Benefits Improvement and Protection Act (BIPA) 2000 Medicare Appeals Process Analysis and Recommendations

Background - Subtitle C, Section 521 of BIPA 2000 established an independent external review process for all Medicare fee-for-service appeals. The American Health Quality Association (AHQA), representing the network of state-based Peer Review Organizations (PROs), supports this expansion of independent review.

The PROs were established by Congress to apply their medical review expertise to inpatient care decisions for Medicare beneficiaries, including the timing of hospital discharge, the appropriateness of initial payment decisions through the payment error prevention program (PEPP) and specific DRG payments. In addition, the PROs perform independent review for private insurers in many states and have supported federal legislation to create an independent review process for all privately insured patients.
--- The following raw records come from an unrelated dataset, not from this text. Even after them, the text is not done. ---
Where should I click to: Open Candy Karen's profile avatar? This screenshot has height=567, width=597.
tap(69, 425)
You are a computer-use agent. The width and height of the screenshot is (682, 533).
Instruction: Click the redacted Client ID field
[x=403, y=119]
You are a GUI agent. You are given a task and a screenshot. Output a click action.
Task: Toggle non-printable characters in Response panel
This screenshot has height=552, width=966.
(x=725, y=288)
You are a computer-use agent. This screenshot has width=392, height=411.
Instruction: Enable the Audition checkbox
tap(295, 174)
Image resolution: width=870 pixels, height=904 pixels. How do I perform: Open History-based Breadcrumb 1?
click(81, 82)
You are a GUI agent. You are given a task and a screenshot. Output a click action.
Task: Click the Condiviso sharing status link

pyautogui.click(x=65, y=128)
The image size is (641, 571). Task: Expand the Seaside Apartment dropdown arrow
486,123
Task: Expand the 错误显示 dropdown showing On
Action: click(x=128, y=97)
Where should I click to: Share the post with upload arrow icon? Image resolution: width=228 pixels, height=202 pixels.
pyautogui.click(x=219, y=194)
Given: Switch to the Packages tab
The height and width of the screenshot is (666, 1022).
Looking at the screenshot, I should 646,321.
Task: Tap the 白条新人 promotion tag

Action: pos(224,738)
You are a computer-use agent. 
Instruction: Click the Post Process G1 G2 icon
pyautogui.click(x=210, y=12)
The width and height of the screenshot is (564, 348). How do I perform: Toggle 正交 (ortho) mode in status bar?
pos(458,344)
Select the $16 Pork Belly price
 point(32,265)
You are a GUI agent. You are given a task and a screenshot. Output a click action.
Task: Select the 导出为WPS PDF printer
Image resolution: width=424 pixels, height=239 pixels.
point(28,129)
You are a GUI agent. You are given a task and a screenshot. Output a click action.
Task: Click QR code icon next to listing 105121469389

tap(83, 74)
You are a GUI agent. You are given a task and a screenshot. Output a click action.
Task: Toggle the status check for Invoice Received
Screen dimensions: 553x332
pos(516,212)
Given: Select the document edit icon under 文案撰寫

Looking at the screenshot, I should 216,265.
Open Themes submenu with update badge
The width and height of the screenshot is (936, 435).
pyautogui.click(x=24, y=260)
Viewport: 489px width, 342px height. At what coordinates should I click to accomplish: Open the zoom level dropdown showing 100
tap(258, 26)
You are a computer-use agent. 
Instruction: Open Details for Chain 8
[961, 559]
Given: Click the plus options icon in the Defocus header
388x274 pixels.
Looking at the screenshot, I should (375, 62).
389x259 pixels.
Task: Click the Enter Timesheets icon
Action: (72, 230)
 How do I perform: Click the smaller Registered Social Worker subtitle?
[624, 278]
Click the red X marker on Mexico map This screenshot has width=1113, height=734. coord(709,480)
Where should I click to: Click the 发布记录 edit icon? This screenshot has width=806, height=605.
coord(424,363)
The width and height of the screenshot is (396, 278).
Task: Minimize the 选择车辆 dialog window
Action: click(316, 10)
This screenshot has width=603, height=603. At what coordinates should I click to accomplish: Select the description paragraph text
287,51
The Problem - Instead of offering beneficiaries this well-established network of experts to hear their newly allowed appeals, the legislation created a new layer of reviewers for HCFA to manage. Further, it gave one of the most critical beneficiary rights to review - the quick turnaround of reviews that determine the timing of hospital discharges - to these untested entities. Under this new law:

  • Beneficiaries will not get independent review from the experts. Less experienced regional or national organizations, with fewer required qualifications, will be entrusted with sensitive medical necessity decisions. Beneficiaries deserve the most expert review possible.

  • Medical necessity decisions made by local physicians could be overturned by an entity with little physician input. The statute establishing the PRO program was very explicit about the need for physician involvement in decisions to overturn initial coverage determinations. These new entities will not be subject to these same statutory requirements.

  • Limited federal resources will be wasted. The American public should not be charged twice for the skills and infrastructure needed for this new independent review process. In addition to the infrastructure of individual organizations, HCFA will be forced to develop a parallel contracting process.

  • The new process will create confusion for beneficiaries and providers. This legislation establishes a separate method for reviewing fee-for-service and M+C beneficiary hospital discharges. Currently, the PRO can review both fee-for-service and M+C hospital discharges.

    Recommended Solution - The legislation should be amended to recognize that Congress already created organizations to provide independent review for Medicare. The role of the PROs as independent external reviewers should be expanded and the PROs should retain their responsibility for performing the review of hospital discharge appeals.